Work to complete: Report, as a bare number, how many lines in the data contain "agent".

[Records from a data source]
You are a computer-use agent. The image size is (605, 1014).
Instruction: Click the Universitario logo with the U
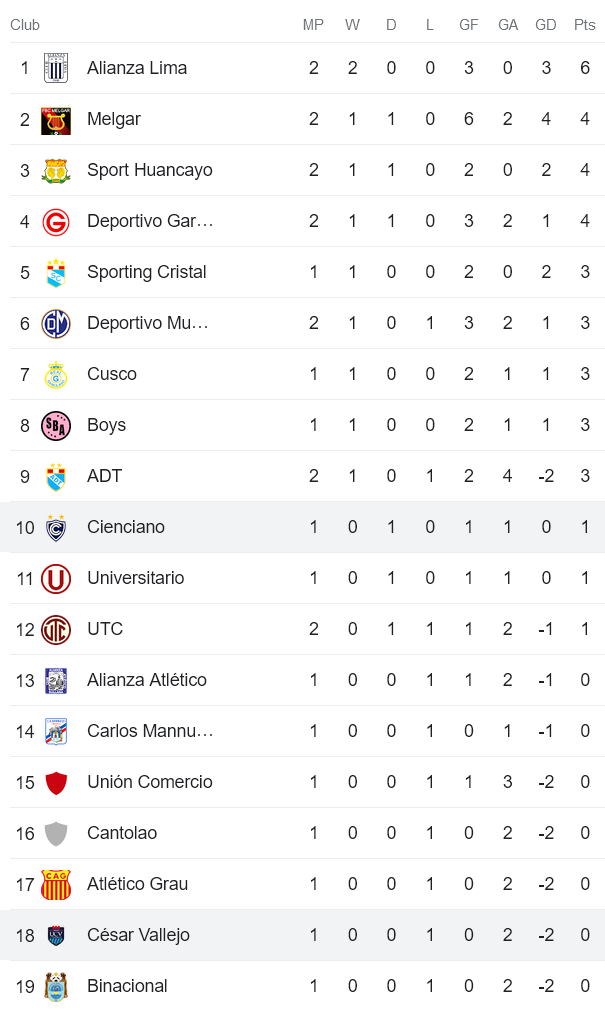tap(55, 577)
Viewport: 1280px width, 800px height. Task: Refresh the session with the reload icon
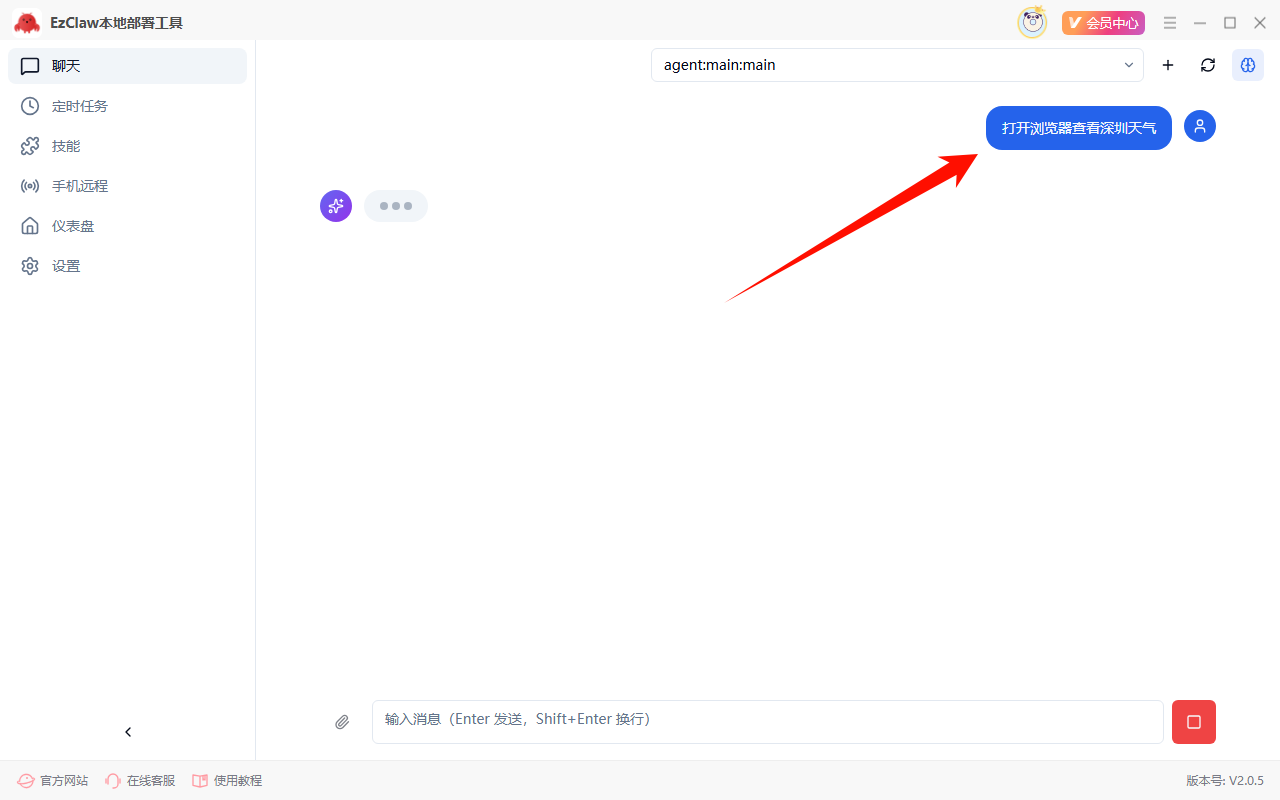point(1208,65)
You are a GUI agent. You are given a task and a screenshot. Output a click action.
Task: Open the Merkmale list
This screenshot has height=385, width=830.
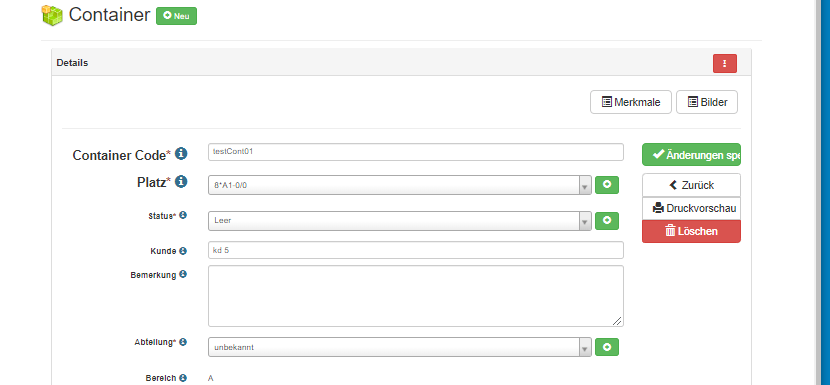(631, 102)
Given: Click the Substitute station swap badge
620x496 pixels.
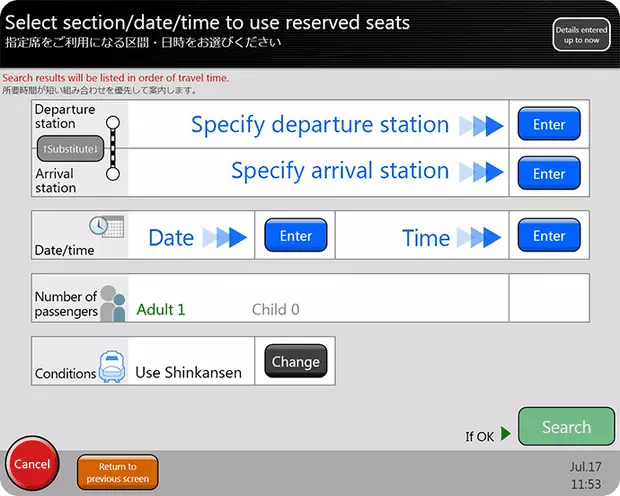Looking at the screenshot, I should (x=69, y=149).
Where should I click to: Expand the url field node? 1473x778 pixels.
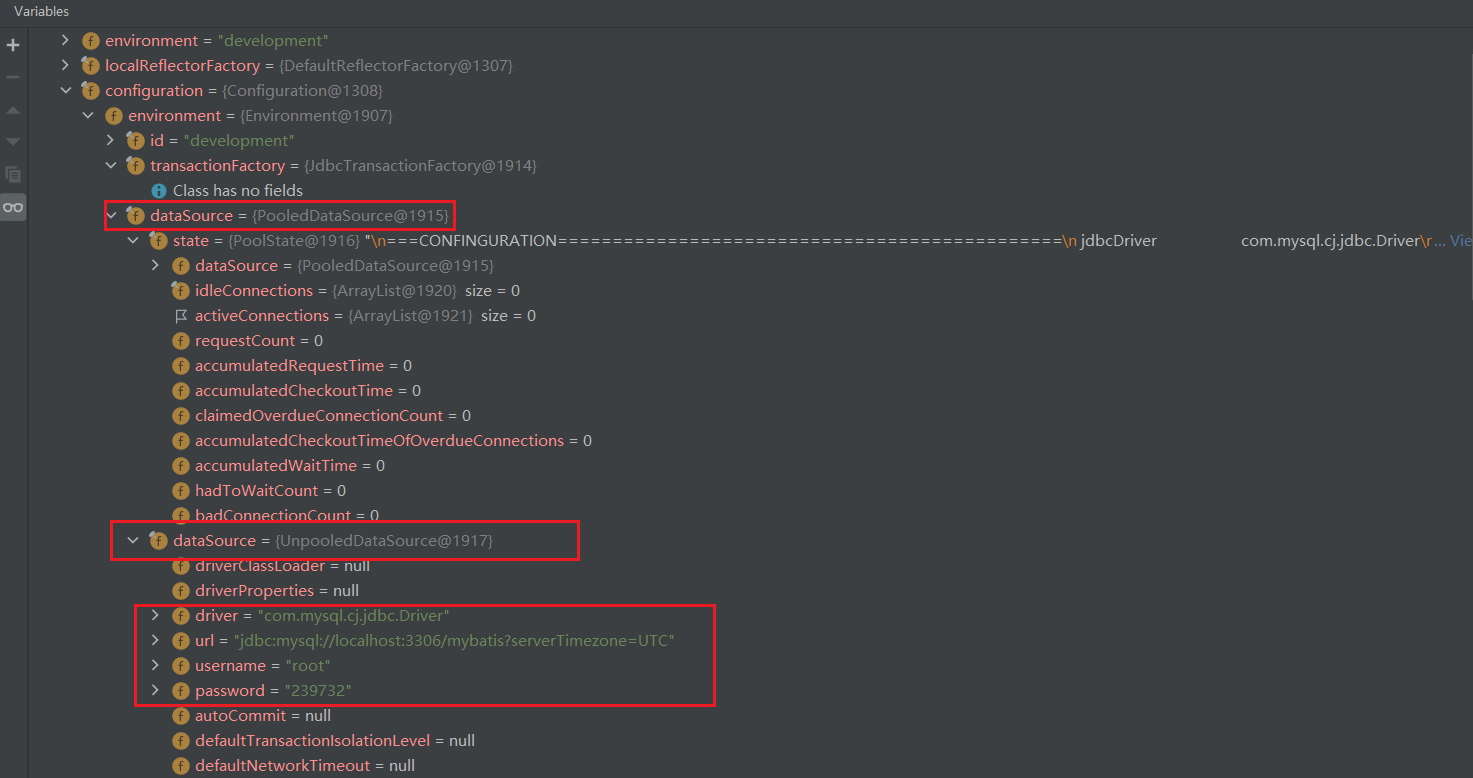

Answer to the exercise: 2